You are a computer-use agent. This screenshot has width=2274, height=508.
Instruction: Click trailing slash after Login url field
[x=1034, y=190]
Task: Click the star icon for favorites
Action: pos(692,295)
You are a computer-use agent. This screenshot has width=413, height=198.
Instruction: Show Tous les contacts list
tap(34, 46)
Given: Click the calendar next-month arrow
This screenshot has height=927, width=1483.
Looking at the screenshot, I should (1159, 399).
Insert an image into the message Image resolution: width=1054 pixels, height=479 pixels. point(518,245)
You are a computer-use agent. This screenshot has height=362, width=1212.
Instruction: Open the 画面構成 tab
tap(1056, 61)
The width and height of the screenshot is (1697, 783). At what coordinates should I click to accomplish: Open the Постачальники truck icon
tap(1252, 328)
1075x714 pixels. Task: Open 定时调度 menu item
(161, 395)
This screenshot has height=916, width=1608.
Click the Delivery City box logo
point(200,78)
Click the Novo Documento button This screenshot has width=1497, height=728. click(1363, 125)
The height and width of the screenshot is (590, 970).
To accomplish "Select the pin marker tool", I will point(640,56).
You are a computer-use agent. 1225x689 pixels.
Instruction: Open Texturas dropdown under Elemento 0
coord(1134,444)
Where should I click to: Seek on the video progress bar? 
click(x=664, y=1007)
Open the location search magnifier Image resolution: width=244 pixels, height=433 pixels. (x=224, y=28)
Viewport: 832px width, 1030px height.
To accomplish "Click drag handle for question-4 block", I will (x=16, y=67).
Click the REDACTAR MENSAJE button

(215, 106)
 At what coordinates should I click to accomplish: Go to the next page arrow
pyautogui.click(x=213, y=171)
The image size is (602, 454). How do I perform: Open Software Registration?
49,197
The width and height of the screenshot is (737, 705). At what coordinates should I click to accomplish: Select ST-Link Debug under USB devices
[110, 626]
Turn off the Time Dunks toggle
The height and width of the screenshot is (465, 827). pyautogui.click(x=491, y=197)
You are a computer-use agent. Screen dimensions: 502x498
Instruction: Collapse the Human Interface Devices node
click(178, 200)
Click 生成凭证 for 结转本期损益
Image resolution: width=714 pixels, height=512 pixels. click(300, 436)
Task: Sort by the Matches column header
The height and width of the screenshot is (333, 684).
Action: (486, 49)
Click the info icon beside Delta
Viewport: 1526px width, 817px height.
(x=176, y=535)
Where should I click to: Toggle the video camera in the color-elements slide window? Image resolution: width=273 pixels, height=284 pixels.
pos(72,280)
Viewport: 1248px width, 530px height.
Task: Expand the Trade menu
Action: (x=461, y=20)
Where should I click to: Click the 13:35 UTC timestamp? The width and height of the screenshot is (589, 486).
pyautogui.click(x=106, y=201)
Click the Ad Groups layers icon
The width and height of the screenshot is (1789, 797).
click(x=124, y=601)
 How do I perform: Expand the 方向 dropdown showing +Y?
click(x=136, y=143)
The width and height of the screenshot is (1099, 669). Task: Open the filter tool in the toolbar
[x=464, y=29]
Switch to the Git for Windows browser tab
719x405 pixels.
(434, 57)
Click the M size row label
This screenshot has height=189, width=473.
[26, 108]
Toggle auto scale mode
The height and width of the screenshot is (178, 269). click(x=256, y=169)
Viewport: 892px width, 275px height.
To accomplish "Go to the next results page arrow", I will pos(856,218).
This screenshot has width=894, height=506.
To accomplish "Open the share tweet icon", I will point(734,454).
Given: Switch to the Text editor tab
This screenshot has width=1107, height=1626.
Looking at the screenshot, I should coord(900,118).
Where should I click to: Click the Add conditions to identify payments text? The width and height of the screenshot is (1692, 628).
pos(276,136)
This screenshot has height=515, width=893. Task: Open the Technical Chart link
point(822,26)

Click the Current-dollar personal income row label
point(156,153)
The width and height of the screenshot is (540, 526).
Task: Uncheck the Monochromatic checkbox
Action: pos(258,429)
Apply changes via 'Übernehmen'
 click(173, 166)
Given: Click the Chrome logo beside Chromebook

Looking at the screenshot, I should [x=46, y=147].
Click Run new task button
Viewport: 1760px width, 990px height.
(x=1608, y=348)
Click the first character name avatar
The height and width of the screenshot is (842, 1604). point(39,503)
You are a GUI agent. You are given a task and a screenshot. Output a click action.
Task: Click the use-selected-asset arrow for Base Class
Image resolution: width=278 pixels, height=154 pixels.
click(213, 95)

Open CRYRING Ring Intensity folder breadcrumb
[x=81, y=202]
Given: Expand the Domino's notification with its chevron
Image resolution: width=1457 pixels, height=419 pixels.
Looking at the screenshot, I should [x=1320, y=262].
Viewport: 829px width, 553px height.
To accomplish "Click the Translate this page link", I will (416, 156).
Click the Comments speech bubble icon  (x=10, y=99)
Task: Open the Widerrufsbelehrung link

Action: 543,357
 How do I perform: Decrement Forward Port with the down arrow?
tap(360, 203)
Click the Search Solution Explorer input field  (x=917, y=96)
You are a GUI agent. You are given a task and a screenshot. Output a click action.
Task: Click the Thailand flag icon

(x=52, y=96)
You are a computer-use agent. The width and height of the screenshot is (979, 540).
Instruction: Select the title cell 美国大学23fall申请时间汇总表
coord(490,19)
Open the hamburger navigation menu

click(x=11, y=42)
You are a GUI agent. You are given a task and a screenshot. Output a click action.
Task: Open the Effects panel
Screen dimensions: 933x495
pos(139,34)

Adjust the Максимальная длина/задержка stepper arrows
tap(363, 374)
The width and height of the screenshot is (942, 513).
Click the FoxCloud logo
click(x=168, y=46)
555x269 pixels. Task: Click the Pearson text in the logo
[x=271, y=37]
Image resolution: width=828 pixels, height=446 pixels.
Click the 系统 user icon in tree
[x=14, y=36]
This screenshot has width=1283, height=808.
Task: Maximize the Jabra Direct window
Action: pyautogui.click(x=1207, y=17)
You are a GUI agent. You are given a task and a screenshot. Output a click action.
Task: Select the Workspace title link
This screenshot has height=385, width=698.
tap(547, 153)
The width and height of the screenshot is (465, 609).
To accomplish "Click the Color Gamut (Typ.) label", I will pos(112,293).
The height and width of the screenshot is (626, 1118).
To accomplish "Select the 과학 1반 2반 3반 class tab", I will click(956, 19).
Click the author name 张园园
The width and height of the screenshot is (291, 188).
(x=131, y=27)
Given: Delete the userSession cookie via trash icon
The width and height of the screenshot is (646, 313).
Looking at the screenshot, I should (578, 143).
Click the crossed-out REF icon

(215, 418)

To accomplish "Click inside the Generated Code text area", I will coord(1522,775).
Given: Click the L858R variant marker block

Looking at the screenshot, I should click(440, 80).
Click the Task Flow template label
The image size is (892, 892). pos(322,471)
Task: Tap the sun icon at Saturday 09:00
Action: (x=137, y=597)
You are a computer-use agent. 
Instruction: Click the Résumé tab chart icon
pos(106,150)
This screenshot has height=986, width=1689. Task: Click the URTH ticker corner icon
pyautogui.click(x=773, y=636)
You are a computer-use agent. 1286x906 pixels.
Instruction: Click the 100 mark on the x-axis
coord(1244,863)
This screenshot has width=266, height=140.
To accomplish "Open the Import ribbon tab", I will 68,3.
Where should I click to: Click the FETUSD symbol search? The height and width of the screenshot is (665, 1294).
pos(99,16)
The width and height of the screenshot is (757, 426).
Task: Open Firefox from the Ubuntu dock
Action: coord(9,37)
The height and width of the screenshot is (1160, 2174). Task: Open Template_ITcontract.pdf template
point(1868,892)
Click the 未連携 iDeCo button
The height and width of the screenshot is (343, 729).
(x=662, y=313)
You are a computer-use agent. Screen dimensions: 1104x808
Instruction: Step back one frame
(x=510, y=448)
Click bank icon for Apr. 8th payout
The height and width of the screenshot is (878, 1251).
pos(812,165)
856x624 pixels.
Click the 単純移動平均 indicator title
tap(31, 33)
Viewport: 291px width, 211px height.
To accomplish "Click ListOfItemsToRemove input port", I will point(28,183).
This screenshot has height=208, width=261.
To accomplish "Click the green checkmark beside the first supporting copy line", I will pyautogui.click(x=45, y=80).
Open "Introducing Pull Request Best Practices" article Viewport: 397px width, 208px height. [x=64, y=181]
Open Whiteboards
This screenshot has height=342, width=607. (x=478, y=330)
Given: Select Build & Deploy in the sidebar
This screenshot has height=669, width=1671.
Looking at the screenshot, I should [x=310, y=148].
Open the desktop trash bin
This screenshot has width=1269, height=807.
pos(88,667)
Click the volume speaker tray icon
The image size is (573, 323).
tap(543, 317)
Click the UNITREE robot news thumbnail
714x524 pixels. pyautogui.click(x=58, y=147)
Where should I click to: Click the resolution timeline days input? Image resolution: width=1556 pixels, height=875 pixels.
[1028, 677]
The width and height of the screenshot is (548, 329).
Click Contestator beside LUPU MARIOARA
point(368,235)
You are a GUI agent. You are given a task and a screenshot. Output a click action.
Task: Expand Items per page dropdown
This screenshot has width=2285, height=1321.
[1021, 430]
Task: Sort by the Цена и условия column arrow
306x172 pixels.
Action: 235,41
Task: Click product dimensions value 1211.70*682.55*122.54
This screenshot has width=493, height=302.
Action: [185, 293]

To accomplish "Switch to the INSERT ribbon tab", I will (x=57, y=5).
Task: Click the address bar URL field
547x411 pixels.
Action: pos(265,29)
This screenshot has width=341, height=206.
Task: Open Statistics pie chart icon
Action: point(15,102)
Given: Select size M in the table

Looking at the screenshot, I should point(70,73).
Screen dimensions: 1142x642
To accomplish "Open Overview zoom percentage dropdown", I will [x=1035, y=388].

☆ ☆ ☆ ☆ ☆ ☆ ☆

**Problem to solve:**
Give the entries from their beginning through the line containing "Insert an image" as a numbered list, omitting any blank lines.

**Solution to this exercise:**
1. You are a computer-use agent. This screenshot has width=2274, height=508.
2. Instruction: Click trailing slash after Login url field
3. [x=1034, y=190]
4. Task: Click the star icon for favorites
5. Action: pos(692,295)
6. You are a computer-use agent. This screenshot has width=413, height=198.
7. Instruction: Show Tous les contacts list
8. tap(34, 46)
9. Given: Click the calendar next-month arrow
10. This screenshot has height=927, width=1483.
11. Looking at the screenshot, I should (1159, 399).
12. Insert an image into the message Image resolution: width=1054 pixels, height=479 pixels. point(518,245)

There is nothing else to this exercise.